Dernière mise à jour : 15 mars




  • Résumé :

Le clan Hamato n’est plus et les Foot règnent sur un New York post-apocalyptique ravagé par les guerres civiles… mais le dernier survivant de la fratrie des Tortues rôde dans l’ombre. Hantée par les fantômes des tragédies passées, la mystérieuse Tortue se lance dans une mission désespérée pour venger l’honneur de sa famille disparue.


  • The Late Ronin

Avant de rentrer dans le vif du sujet, revenons un peu sur la génèse de l'œuvre, de ce récit perdu dans le temps qui comme une capsule temporelle (ou son personnage principal) a disparu pour ressurgir et attaquer le marché en force bien des années plus tard.


Nous étions en 1987

La série de comics « Teenage Mutant Ninja Turtles » créée par Kevin Eastman et Peter Laird trois ans plus tôt – et passée très vite d'un premier tirage confidentiel à des réimpressions – continue à paraître avec un succès grandissant. À peine plus d'une dizaines de numéros sont déjà sortis et la renommée des Tortues Ninja est sur le point de prendre une toute autre ampleur avec l'arrivée prochaine de son adaptation animée.


C'est un âge d'or pour la licence où tout est en train de se construire, et ses auteurs encore complices cherchent toujours à surprendre leur public et trouvent une nouvelle inspiration dans le tout récent récit dystopique du Chevalier Noir : « The Dark Knight Returns » de Frank Miller. Ils écrivent tout un script dans lequel ils imaginent une fin probable aux aventures de leurs personnages, une déconstruction de leur univers avec une Tortue ayant survécu à la perte de ses frères et de son entourage et cherchant à se venger des responsables.

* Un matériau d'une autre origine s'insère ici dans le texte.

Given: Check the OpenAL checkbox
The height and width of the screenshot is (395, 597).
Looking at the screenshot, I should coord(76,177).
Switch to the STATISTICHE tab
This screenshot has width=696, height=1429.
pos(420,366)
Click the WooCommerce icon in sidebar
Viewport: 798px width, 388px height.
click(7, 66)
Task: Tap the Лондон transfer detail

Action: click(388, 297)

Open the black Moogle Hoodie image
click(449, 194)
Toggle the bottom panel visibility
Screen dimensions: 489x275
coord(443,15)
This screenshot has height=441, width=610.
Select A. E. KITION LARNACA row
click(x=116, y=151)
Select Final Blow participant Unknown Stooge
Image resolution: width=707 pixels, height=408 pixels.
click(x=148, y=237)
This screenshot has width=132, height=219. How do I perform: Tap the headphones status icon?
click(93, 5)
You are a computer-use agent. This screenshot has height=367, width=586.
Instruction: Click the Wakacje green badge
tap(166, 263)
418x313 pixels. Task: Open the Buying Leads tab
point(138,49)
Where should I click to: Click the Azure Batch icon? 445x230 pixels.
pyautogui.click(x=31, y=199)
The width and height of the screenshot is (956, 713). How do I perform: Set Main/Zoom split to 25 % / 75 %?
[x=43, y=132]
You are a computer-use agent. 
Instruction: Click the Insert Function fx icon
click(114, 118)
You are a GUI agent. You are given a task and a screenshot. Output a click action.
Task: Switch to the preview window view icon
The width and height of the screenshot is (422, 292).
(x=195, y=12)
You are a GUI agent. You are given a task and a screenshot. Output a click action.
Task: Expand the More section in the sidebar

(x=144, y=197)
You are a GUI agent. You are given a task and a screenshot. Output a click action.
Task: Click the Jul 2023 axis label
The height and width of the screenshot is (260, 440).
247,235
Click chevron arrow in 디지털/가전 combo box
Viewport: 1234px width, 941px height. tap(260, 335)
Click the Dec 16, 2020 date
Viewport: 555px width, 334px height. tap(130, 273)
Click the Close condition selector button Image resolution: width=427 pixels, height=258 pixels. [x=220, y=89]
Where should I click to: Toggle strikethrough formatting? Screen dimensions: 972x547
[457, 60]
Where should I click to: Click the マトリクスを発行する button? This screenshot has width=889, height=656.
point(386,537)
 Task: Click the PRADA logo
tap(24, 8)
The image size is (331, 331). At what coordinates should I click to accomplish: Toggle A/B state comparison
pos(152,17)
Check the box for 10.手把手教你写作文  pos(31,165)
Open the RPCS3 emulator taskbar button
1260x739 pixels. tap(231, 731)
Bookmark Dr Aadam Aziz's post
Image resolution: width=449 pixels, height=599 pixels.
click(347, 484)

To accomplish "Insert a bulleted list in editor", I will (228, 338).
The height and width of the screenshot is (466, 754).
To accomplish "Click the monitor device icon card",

Mais lorsque le dessin animé sort, la folie qui s'en suit fait changer les priorités des créateurs qui passent alors un temps considérable sur la promotion et le merchandising.

Le projet « The Last Ronin » devient un dommage collatéral de l'explosion de la licence, pour finir d'être oublié des années plus tard quand les différends créatifs provoquent l'éloignement des co-auteurs.


Nous étions en 2019

Les Tortues Ninja ont eu droit à un retour à zéro en comics en 2011 chapeauté par Tom Waltz, Kevin Eastman et Bobby Curnow ; une réécriture complète de l'histoire depuis les origines, allant piocher dans les diverses visions de l'univers au fil des années (classique, films ou encore séries animés) pour un résultat rencontrant un vif succès.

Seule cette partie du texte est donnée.